The newest content relates to lung health, including pet allergens, smoking and vaping, asthma, pollen, and dust mites and cockroaches. OCPL hopes the web pages, along with other educational resources like brochures and booklets, will help people make sense of the latest scientific research on environmental health.
Keeping up with the times
“The number of publications in environmental health journals has been rising every year at a rate that challenges even the most avid readers, both scientists and laymen,” said NIEHS epidemiologist Paivi Salo, Ph.D., who has lent her expertise to many of the recent updates. “In the era of Big Data, the growth rate of information has been exponential in many areas of environmental health research.”

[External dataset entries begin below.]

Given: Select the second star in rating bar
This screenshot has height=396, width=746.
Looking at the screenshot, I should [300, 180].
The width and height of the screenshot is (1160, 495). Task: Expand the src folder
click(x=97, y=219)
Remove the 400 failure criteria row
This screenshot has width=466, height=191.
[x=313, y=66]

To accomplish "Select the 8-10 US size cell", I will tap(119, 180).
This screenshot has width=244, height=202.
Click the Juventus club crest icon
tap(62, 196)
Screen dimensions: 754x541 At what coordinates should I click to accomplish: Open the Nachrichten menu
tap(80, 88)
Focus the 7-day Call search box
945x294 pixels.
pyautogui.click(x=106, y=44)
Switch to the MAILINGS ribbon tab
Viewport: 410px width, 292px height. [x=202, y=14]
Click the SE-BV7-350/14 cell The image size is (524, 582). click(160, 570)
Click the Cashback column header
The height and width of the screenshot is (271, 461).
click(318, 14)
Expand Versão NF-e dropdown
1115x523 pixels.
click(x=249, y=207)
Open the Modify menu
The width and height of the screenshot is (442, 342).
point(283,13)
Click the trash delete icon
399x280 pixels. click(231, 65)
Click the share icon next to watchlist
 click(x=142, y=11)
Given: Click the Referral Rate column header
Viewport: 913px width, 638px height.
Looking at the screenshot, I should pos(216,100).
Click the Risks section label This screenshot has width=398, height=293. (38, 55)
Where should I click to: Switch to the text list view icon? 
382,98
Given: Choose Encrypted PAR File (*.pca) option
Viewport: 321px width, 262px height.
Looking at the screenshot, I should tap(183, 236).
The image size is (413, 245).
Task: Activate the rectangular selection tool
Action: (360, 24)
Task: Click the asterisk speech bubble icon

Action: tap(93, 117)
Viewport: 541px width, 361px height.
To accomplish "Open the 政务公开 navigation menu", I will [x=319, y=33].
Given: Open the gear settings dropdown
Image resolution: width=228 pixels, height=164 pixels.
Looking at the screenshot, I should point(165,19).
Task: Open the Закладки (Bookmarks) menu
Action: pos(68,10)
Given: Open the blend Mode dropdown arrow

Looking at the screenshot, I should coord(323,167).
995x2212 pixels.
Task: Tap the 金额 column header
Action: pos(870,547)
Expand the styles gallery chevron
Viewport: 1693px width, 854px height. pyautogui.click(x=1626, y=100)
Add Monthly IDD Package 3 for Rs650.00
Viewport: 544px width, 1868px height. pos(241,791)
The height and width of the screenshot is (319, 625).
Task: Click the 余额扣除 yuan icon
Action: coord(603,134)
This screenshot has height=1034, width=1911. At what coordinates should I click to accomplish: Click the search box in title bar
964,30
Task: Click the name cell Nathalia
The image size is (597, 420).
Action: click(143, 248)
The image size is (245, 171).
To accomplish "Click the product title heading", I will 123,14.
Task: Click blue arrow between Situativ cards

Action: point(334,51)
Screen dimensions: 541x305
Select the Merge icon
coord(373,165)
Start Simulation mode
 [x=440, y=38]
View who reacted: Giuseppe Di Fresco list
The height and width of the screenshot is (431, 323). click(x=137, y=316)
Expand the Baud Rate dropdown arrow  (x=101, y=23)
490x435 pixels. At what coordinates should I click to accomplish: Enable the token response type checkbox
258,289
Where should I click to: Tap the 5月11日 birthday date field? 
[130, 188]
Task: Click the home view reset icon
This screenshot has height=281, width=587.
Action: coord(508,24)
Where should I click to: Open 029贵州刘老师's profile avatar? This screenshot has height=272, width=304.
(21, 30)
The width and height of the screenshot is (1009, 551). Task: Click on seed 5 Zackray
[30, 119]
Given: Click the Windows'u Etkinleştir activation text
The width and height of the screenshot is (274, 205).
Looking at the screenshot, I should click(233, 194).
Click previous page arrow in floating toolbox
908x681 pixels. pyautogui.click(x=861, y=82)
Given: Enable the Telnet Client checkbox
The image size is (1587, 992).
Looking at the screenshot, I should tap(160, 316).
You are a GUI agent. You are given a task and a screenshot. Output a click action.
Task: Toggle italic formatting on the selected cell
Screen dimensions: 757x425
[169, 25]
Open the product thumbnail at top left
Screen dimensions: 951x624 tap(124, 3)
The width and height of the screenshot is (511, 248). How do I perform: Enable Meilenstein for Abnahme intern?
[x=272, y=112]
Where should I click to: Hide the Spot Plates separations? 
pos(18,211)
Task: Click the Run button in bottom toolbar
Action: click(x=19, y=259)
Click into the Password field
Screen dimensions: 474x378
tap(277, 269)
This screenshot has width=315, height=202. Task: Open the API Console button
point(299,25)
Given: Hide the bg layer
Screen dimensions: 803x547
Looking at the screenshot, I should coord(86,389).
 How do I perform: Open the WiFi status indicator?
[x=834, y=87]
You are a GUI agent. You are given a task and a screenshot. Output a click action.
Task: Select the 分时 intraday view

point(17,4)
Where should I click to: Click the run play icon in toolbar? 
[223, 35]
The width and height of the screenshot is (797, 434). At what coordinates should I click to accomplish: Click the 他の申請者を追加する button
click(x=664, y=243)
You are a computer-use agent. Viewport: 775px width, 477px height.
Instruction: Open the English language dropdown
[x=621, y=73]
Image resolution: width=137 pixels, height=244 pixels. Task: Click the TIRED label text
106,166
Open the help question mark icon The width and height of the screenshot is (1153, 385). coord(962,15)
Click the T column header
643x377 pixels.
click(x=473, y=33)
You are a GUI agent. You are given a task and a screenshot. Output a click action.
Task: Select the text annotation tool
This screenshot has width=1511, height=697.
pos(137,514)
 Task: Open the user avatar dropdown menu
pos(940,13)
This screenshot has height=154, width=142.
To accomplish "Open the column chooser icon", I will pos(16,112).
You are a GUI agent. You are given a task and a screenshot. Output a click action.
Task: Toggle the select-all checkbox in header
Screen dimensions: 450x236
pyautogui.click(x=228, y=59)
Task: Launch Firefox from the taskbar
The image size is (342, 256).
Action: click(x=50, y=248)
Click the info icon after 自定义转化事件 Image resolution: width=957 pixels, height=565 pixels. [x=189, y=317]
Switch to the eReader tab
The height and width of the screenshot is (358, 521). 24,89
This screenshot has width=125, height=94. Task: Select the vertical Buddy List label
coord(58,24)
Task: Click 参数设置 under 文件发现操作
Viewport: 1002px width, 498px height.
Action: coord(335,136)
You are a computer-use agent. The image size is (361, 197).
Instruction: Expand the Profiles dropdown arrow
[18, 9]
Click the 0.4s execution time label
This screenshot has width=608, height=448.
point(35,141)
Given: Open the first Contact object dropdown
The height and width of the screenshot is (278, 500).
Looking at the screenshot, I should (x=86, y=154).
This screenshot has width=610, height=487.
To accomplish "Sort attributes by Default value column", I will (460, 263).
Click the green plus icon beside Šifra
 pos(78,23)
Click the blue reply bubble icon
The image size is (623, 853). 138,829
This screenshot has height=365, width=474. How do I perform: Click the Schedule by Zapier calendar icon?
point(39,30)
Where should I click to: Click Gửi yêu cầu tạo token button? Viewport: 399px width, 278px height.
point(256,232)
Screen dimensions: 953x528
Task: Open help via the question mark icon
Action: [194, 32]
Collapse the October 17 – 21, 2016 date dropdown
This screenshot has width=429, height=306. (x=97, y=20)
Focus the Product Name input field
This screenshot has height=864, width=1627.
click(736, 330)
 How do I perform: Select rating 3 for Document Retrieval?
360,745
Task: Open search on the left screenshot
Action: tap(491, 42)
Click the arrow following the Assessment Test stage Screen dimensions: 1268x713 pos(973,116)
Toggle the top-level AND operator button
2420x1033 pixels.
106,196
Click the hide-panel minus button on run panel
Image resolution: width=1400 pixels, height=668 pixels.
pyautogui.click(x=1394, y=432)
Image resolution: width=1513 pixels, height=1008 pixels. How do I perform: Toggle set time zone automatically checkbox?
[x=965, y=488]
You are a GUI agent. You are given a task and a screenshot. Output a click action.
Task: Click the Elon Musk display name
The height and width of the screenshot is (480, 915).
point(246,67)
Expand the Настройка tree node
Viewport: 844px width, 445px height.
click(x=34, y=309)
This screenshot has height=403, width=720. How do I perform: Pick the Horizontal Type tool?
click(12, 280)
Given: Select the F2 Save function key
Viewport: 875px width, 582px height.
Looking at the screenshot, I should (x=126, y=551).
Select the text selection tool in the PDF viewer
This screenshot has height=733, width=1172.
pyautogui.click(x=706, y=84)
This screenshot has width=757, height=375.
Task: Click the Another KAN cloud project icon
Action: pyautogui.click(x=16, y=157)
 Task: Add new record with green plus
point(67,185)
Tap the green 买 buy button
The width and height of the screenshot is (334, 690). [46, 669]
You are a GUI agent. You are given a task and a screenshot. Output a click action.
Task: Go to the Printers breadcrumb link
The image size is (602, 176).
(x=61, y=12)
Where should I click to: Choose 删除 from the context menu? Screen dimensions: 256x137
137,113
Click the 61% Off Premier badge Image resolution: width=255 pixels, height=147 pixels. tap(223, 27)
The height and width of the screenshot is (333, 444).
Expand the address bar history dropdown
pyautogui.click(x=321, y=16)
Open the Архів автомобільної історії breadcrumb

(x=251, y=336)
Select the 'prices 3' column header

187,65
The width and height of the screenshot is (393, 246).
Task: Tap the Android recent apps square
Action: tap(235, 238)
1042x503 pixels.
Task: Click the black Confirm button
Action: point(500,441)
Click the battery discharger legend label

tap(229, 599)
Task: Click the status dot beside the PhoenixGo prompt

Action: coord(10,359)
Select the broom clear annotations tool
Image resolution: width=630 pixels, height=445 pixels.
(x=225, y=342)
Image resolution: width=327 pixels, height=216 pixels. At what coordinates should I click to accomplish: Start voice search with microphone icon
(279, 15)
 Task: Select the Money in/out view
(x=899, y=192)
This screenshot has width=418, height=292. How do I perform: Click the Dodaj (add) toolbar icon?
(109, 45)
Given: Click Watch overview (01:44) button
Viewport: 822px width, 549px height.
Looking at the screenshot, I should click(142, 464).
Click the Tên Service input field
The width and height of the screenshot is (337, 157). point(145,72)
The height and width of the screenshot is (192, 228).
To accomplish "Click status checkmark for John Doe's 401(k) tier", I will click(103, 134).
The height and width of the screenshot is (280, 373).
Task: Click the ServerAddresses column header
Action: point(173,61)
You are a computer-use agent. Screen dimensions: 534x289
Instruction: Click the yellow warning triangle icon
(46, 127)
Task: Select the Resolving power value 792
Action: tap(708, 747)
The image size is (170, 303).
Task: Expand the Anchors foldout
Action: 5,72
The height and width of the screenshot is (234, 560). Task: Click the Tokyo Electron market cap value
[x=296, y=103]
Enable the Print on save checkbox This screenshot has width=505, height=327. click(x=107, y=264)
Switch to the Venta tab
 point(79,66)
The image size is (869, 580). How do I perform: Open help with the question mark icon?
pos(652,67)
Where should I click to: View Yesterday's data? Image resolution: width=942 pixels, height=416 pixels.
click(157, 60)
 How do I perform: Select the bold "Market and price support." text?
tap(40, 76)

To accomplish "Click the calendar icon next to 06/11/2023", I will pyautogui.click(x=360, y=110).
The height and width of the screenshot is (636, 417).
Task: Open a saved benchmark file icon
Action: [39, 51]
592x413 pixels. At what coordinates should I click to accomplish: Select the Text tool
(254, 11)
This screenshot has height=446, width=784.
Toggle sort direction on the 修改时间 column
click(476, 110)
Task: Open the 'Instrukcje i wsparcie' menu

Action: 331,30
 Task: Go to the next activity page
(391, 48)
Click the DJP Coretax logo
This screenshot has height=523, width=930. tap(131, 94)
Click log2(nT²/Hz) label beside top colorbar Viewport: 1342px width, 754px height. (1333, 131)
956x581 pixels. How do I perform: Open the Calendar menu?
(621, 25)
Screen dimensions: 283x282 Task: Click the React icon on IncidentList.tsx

Easy access to lots of information may be good, but it can also be difficult to sort through and evaluate. “So OCPL created the Environmental Health Topics webpages as a reliable, science-based resource for people who want to know how chemicals and environmental agents may be affecting their health,” said NIEHS Communications Director Christine Bruske Flowers.
The office gets help from NIEHS librarians and subject matter experts like Salo to capture the latest research on a particular topic and ensure accuracy.
These topics (see sidebar) cover conditions and diseases linked to environment exposures, environmental agents that may cause health effects, basic concepts in environmental health science, and population research on people exposed to environmental agents.
“Sharing new knowledge and the latest research findings with the public is an integral part of our institute’s mission,” said Salo. “Effective dissemination of advances in science is crucial because it can help with evidence-based decision-making and improvements in public health.”
Updates to an environmental health topic can indicate new strategies for addressing public health issues. For example, the asthma page now highlights an NIEHS-funded study of inner-city students that linked airborne mouse allergens in schools to increased asthma symptoms in children. The findings suggest schools can take steps to improve air quality and help children who have asthma.
In other cases, the coverage of environmental health topics underscores the need for more evidence on the potential impact of new chemicals, products, or devices. For example, e-cigarettes are often thought to be safer than tobacco cigarettes, although little is known about the health effects of their use.
The Smoking and Vaping page points to the NIEHS E-Cigs and Smoking Study, which is developing new biomarkers, or signs of a normal or abnormal response, of e-cigarette use or tobacco smoke exposure.
(Marla Broadfoot, Ph.D., is a contract writer for the NIEHS Office of Communications and Public Liaison.)